The point is, sometimes the best step is picking the thing that feels the most damaging or self-defeating in your financial picture and starting there, regardless of what the money gurus tell you is the “right” place to start. 

The reasons we abstain from action are often not because we don’t logically know what to do, but because we’re terrified of making a mistake (and its consequences), and we keep waiting to be “ready enough.” We don’t trust ourselves.

Pick the financial issue that bothers you the most, and start there

If you can’t sleep at night because of your debt and it eats up too much of your mental bandwidth to even consider learning about investing, then make your debt the “first step” focus—even if the interest rate is low, even if you get a 401(k) match, even if you also have a spending problem. 

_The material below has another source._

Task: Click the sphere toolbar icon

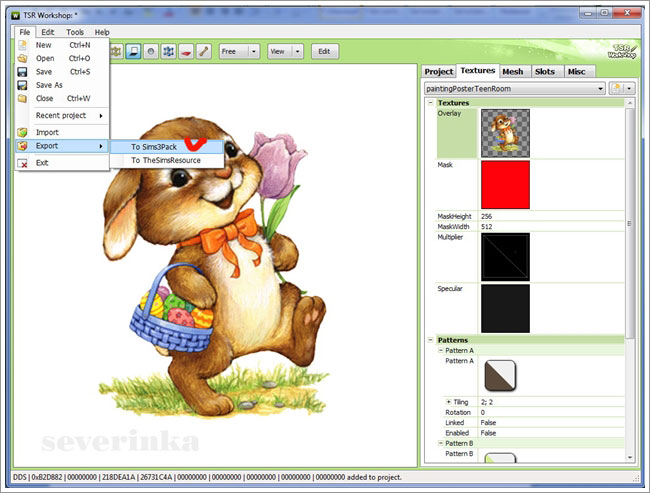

Release the idea that a “perfect” way to build financial security even exists, and trust yourself to focus your effort and energy on the thing that’s right for you. Once the debt is gone, focus on the next-most important thing—but give yourself permission to ignore everything besides the debt while you’re chipping away at it. This process will take time and may be full of mistakes. Do it anyway.

Maybe it’s your spending. Maybe it’s the fact that you don’t have an emergency fund. Maybe it’s your $0 401(k) balance. Maybe you’re even retired and find yourself unable to spend money, because you’ve equated spending with irresponsibility and a lack of discipline for your entire life, just to be able to retire.

Whatever it is, grant yourself permission to not do it “perfectly.” Concede that your financial progress is not linear; a spending bender one weekend does not mean you’re a hopeless mess who’s once again fallen off the wagon. No—instead, you dust yourself off, get back on the metaphorical podium, and acknowledge that you’re in the process of recovering from your perfectionism paralysis and learning how to trust yourself to make good decisions for Future You. 

Even with the mistakes that’ll happen along the way. 

Forgiveness (and building something better)

Even though my cycle instructor training was almost three years ago now, it opened the door for me to see myself a little more honestly. It required me to explore how to forgive myself for not being perfect. 

(Oh, great, she’s launching into a self-love diatribe—just what the internet needs! But bear with me.)

When I talk to people who are in a lot of debt (or who have “wasted” too much time and feel they’ve missed the boat on building wealth entirely, so they’re paralyzed about how to move forward), I don’t see people with too little discipline or too many trips to Mykonos. I see people who are very, very angry with themselves. 

Feelings of resentment, guilt, and shame toward “past us” prevent “current us” from taking responsibility, learning, and moving forward. The emotions feel like a just punishment, but they’re ultimately counterproductive. (And when the personal finance advice we’re reading reinforces those feelings of shame and guilt? Whew, look out.) 

Whether it’s the perfectionism-driven fear of messing up (most often identified by the statement, “I don’t feel ready to start!”), the belief that you’re not worthy of financial security (most often represented by feelings of anger or shame around money), or the self-defeating behavior that lands you in a pit of loathing every time you open your credit card statement, we cannot establish a better way forward if we continually blame and abandon ourselves. 

Even if it feels cheesy, say—out loud!—to yourself: “I am ready to forgive you for [x].” I am ready to forgive you for getting us into debt. I am ready to forgive you for spending too much sometimes. I am ready to forgive you for waiting until now to start investing. I am ready to forgive you for avoiding the stuff that felt insurmountable at the time.

Fortunately, even if it feels ridiculous, your subconscious mind doesn’t know the difference. If you’ve tried blunt-force discipline to no avail but haven’t tried gentle forgiveness, releasing the idea that the first step must be a perfect one, and trusting yourself to focus on the “right” thing, that’s a great place to begin. 

And if it has to start with an Ariana Grande-induced public cry, so be it.